Die Organisationen sehen vor allem Unternehmen und Politik in der Verantwortung. „Die Bundesregierung muss klare gesetzliche Vorgaben in die Wege leiten, die den planetaren Grenzen Rechnung tragen: Für den Ressourcenschutz, die Energieeffizienz und den Bodenschutz“, sagte Bandt. Germanwatch sieht Deutschland und die Europäische Union in der „besonderen Verantwortung“, den ökologischen Fußabdruck zu reduzieren. Dafür solle sich die Bundesregierung stärker in die Verhandlungen zum Klimapaket der EU einbringen. „Das Paket sollte beispielsweise sicherstellen, dass der Luftverkehr endlich Zertifikate im Emissionshandel für seine volle Klimawirkung kaufen muss.“

Gerade Industrieländer seien Teil des Problems, sagte Entwicklungsministerin Svenja Schulze (SPD).
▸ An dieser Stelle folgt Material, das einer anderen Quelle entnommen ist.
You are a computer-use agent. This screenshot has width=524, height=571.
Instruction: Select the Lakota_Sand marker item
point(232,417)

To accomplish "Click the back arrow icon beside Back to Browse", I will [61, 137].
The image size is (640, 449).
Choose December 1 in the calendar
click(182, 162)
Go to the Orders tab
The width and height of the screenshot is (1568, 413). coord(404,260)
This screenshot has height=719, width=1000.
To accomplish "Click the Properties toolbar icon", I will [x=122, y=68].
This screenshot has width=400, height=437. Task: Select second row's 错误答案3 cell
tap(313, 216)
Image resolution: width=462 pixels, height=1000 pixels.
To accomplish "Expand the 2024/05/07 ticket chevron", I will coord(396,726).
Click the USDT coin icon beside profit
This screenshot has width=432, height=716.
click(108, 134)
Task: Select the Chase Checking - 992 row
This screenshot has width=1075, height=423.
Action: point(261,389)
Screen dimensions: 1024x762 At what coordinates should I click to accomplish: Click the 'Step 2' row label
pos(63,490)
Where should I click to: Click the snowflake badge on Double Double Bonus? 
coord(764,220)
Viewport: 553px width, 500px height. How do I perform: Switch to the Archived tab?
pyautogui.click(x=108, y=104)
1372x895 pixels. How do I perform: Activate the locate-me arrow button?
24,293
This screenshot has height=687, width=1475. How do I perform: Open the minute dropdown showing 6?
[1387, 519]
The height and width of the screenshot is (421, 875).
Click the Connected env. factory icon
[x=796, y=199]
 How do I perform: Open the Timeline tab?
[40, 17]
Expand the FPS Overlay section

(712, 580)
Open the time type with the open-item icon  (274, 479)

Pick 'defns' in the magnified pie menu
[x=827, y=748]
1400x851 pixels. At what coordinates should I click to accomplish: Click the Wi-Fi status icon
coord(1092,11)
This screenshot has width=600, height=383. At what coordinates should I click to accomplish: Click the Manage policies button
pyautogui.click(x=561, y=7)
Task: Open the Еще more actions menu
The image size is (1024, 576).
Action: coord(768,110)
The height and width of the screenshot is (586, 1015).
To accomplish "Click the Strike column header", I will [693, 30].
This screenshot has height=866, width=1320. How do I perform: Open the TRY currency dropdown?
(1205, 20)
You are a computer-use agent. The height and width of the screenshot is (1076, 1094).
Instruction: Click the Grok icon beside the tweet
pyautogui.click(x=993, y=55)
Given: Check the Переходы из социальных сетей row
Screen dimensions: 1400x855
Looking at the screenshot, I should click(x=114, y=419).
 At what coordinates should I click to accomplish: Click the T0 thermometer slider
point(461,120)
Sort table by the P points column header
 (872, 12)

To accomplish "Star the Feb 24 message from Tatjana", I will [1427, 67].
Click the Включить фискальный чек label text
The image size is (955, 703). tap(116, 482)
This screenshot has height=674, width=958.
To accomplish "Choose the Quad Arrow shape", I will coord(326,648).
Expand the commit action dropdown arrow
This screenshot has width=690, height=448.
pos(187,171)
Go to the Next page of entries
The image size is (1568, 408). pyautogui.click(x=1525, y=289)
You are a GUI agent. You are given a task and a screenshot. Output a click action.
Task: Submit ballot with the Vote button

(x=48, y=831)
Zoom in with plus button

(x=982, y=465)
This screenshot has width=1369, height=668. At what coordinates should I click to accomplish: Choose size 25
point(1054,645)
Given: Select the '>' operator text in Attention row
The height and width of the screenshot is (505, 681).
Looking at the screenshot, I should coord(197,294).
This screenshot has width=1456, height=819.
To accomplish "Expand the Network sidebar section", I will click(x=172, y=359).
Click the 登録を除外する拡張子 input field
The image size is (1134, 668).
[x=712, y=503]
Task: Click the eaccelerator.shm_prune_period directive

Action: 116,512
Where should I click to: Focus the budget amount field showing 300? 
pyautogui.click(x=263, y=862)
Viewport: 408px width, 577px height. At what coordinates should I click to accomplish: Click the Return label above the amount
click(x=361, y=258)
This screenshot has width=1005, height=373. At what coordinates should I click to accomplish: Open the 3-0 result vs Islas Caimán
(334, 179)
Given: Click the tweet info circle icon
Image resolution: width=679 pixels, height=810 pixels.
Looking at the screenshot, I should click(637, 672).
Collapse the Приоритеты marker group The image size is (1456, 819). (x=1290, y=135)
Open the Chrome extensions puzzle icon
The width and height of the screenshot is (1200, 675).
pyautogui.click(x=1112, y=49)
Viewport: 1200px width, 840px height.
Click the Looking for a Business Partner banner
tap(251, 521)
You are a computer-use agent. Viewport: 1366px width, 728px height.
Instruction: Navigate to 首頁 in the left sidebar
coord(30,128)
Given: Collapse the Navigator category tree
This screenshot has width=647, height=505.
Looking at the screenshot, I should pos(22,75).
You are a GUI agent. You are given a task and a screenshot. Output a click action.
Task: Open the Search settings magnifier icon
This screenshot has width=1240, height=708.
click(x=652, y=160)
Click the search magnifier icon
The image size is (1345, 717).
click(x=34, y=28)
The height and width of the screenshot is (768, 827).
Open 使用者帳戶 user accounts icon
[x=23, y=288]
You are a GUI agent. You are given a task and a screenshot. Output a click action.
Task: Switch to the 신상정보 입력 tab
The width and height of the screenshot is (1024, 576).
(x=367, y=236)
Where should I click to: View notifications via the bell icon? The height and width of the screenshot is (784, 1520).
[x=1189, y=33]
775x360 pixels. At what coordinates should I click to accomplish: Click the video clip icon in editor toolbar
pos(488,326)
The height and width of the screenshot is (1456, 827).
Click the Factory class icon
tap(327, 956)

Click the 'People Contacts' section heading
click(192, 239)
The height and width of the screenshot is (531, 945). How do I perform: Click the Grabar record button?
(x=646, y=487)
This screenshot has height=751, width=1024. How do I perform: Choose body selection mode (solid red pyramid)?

Deutschland habe mit dem Lieferkettengesetz bereits einen wichtigen Schritt gemacht. Wichtig sei nun, auch auf europäischer Ebene beim Lieferkettengesetz Umweltschutz und Klima stärker miteinzubeziehen. „Wir dürfen es uns in Europa nicht länger erlauben, mit unserem Konsum Umweltzerstörung und Menschenrechtsverletzungen in anderen Teilen der Welt zu importieren“, sagte sie. „Darum brauchen wir ein starkes europäisches Lieferkettengesetz.“

Seit 1970 durchgängig mehr als eine Erde jährlich verbraucht

Der diesjährige Erdüberlastungstag liegt früher als noch im vergangenen Jahr. 1970 überstieg der Verbrauch nach Angaben von Germanwatch zum ersten Mal die vorhandenen Ressourcen, bis 2000 wanderte der Erdüberlastungstag bereits vom Dezember in den September. Seit 2018 fällt der Erdüberlastungstag auf Ende Juli – mit Ausnahme von 2020, als die Corona-Pandemie kurzzeitig für weniger Ressourcenverbrauch sorgte.

Einzeln betrachtet hatte Deutschland schon Anfang Mai den ihm zustehenden Vorrat an natürlichen Ressourcen für dieses Jahr aufgebraucht. Würden alle Länder so haushalten wie Deutschland, wären nicht nur 1,75, sondern rund drei Erden nötig.